The Troubling Problem of Phone Record Pretexting

19 Jan ’06

There has been considerable controversy – and in the U.S. already some movement towards legislation – over phone record mills – companies that obtain and sell the phone records of individuals (David Fraser has given the issue extensive coverage on his blog). These phone records are obtained in three ways: some are purchased from insiders, some are obtained through unauthorized access to online accounts, but many are obtained by pretext – under false pretenses by carefully designed social engineering scams. From an AP account:

The LAPD eventually determined that the officers’ personal data came from a Denver firm, Touch Tone Information Inc., that used a technique known as “pretexting.” Touch Tone workers would call up phone companies and records holders pretending to be regulators, customers or employees and get them to divulge account information.

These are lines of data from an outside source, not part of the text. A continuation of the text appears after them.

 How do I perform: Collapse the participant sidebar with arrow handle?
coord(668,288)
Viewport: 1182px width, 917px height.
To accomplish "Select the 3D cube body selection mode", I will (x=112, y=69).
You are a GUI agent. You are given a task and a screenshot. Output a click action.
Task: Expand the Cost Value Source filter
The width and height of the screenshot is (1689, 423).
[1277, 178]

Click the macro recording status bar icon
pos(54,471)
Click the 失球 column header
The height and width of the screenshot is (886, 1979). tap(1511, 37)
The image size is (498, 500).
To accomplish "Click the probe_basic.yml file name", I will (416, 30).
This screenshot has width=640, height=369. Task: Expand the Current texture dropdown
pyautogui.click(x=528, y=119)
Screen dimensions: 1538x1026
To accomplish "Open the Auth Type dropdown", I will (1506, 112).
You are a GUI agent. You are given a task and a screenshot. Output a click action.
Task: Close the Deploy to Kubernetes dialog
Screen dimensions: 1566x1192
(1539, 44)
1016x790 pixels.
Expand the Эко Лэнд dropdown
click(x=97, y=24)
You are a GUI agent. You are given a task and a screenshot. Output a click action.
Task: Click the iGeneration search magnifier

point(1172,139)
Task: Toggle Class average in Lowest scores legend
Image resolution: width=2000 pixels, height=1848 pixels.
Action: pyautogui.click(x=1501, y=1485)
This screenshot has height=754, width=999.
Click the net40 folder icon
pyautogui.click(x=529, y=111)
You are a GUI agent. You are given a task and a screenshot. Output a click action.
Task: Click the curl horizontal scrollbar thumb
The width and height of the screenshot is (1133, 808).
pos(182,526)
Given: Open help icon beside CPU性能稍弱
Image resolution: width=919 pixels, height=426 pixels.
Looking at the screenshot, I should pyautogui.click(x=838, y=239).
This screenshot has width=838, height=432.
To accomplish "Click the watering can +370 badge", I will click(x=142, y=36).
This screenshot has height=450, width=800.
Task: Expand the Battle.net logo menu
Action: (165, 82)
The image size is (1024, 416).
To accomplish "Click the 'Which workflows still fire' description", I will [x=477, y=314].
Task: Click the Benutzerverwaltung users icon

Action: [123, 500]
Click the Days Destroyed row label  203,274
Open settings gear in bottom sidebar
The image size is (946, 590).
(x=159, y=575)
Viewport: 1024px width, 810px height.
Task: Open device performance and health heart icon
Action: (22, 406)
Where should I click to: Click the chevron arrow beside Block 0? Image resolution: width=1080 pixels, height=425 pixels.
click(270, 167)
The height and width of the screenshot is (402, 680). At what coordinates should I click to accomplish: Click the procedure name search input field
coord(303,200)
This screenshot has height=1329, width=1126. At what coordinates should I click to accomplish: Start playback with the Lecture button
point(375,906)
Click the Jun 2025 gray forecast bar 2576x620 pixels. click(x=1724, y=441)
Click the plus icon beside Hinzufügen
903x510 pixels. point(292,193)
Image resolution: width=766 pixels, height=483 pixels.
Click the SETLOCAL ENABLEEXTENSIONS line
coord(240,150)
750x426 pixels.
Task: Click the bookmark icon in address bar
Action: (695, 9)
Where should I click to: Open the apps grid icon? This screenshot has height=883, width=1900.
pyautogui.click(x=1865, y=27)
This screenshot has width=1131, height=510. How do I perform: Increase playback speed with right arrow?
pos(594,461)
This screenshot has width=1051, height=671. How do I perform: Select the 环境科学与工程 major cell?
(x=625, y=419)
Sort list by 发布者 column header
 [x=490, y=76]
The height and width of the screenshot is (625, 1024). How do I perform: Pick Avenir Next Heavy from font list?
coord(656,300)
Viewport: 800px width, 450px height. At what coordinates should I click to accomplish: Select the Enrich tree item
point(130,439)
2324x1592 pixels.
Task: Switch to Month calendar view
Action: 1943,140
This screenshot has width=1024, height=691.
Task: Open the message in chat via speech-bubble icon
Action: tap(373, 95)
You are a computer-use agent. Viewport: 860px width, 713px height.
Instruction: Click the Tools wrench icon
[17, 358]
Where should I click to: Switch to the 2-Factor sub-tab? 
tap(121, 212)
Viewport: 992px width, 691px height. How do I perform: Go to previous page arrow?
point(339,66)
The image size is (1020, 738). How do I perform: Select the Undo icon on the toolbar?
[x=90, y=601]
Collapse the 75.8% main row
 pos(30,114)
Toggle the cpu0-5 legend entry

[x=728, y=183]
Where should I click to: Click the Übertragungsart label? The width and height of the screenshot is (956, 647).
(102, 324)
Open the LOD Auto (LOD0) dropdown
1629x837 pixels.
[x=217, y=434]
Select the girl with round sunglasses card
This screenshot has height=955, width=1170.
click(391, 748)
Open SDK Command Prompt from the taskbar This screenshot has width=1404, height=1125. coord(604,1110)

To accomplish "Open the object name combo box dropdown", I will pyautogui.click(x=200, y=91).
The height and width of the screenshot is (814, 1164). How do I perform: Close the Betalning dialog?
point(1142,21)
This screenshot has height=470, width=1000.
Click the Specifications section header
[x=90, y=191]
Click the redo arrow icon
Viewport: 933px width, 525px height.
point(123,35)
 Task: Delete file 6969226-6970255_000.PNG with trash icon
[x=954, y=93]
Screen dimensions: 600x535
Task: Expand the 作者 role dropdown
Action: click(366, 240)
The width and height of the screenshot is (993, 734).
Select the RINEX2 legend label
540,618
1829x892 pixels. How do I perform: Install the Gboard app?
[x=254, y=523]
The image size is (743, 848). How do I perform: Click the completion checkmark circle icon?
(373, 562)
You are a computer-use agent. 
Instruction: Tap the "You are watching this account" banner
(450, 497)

What I find particularly troubling about pretexting is that it pulls back the covers on what must be profoundly lax security precautions taken by the phone companies, and suggests that they are still – even after all of 2005’s controversy over poor data security – remarkably unconcerned with building data security in as a core value of their corporate cultures (quite apart from the obvious failure to build sensible data protection measures into business processes). At some point, data security just has to be recognized as a mission-critical obligation of these organizations, and there ought to be serious and punitive consequences if they are not up to this challenge.